■ Task to carry out ■
The goal here is an exact copy of the entries below, without their pictures.

■ Given records ■
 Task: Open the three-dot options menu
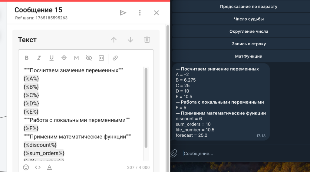(140, 13)
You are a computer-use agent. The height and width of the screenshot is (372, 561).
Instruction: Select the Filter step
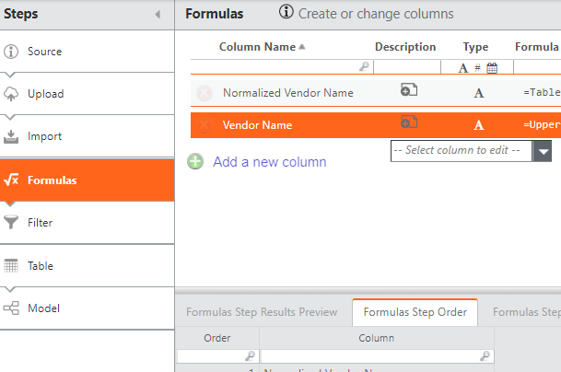pos(40,222)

■ The answer ■
 Task: Open the three-dot options menu
(140, 13)
You are a computer-use agent. The height and width of the screenshot is (372, 561).
Instruction: Select the Filter step
pos(40,222)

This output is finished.